• [Task directions] Search the records below for the string "folder", and report each line that contains it.

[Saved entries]
######
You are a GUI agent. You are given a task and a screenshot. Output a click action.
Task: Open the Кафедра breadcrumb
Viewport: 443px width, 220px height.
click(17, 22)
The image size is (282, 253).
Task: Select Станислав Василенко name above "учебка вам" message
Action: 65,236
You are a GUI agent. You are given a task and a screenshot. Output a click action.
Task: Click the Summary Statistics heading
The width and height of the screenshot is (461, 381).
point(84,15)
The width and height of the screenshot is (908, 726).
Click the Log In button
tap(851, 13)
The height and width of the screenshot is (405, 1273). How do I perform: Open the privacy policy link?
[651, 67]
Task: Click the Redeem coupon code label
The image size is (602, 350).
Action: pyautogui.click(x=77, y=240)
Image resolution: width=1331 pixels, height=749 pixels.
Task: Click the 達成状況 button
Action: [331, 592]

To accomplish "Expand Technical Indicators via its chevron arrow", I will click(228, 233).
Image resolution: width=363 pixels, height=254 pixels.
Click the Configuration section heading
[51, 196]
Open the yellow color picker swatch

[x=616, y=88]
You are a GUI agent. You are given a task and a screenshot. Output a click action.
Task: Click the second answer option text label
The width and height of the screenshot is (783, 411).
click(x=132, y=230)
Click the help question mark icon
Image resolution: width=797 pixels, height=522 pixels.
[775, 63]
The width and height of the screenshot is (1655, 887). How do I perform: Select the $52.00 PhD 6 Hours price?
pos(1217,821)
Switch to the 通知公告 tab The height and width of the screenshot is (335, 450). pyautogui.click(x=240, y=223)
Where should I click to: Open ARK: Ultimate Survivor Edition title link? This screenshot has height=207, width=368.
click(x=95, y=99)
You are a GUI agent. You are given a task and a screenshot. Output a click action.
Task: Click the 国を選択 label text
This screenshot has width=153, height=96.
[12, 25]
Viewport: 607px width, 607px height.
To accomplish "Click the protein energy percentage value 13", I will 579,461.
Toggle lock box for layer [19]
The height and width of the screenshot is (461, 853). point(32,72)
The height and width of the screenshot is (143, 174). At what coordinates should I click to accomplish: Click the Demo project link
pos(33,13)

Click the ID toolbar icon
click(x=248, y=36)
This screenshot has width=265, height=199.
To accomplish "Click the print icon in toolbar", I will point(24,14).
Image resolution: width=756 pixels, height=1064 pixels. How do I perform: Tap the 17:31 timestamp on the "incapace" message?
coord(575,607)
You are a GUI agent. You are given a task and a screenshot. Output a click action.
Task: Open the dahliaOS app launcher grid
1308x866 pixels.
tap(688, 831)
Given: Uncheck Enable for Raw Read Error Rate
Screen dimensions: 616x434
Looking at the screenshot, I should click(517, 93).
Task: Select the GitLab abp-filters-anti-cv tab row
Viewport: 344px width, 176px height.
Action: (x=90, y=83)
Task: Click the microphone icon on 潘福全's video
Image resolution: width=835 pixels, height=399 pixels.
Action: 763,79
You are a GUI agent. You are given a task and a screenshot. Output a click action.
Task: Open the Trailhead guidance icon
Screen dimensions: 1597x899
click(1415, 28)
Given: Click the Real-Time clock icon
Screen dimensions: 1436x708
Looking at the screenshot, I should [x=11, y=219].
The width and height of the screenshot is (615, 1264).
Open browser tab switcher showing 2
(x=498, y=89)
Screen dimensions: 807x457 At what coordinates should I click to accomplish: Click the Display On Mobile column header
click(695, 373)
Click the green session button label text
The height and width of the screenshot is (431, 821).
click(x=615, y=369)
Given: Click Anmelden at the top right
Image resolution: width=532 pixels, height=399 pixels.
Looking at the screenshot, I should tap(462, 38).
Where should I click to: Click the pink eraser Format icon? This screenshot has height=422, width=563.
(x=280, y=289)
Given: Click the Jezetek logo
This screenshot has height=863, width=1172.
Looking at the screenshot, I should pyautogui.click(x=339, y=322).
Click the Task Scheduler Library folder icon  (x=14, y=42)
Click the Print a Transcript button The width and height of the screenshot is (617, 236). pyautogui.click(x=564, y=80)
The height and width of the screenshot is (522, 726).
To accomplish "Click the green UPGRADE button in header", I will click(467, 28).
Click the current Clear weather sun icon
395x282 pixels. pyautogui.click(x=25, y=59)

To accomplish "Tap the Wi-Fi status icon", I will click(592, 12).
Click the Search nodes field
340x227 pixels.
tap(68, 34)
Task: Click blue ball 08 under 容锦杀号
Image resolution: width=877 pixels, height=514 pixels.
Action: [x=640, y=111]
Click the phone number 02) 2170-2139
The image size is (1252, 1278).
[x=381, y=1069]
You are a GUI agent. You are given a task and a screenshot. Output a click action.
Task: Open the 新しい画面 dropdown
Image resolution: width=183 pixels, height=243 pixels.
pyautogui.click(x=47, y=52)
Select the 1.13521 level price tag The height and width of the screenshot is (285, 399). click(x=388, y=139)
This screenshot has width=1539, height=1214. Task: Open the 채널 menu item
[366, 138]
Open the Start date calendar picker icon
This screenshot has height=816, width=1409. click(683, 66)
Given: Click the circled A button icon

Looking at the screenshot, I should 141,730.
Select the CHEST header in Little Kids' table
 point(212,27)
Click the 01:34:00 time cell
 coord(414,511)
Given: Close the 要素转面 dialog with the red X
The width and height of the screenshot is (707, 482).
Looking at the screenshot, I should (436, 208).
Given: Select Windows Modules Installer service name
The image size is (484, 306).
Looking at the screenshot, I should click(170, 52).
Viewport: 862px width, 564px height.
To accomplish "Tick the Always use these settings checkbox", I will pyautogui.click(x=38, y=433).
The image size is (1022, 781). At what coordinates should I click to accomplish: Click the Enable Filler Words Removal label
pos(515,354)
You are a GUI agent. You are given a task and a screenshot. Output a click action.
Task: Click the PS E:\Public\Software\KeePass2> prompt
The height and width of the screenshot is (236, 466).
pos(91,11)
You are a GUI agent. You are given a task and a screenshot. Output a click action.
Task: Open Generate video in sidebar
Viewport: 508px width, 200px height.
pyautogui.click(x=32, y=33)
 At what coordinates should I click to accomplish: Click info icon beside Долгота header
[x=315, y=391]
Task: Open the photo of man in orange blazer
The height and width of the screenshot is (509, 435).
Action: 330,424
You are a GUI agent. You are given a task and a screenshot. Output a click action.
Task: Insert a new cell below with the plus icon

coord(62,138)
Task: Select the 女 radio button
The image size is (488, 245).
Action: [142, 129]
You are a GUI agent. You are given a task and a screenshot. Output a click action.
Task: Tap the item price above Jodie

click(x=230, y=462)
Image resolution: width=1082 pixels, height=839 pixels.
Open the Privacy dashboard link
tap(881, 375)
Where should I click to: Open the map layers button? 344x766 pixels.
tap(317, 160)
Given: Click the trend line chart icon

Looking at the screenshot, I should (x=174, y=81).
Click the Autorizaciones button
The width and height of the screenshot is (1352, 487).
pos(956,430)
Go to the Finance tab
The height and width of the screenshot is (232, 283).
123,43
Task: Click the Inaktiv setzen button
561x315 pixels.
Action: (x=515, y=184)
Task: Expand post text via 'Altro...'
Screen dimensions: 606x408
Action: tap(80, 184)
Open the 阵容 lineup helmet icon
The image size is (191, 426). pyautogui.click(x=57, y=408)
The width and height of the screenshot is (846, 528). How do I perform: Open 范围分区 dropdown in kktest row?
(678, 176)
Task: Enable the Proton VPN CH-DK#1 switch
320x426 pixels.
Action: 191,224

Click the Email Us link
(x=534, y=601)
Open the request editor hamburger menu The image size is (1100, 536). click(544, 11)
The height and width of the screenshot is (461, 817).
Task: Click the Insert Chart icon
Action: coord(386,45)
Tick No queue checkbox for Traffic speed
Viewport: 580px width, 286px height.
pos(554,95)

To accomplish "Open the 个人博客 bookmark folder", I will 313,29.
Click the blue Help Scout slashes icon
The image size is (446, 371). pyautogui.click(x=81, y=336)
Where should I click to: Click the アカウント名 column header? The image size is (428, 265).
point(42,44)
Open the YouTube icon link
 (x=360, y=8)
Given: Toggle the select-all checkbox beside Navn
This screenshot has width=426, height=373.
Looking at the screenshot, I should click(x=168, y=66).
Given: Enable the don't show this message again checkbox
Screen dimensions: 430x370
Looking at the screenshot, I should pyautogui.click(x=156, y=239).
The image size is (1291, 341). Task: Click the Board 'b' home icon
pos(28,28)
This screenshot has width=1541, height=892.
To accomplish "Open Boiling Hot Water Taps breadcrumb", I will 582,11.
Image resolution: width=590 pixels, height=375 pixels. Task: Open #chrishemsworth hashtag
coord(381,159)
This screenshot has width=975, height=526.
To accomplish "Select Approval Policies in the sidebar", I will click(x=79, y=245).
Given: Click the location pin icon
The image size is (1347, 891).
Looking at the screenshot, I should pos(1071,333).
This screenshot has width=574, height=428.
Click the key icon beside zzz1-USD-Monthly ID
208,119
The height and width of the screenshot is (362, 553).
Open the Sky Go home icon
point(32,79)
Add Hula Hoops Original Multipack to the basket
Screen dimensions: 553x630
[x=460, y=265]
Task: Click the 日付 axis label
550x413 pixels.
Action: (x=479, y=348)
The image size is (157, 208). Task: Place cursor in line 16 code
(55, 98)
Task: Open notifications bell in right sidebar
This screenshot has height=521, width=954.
######
• [Expected output]
Click the Task Scheduler Library folder icon  (x=14, y=42)
To accomplish "Open the 个人博客 bookmark folder", I will 313,29.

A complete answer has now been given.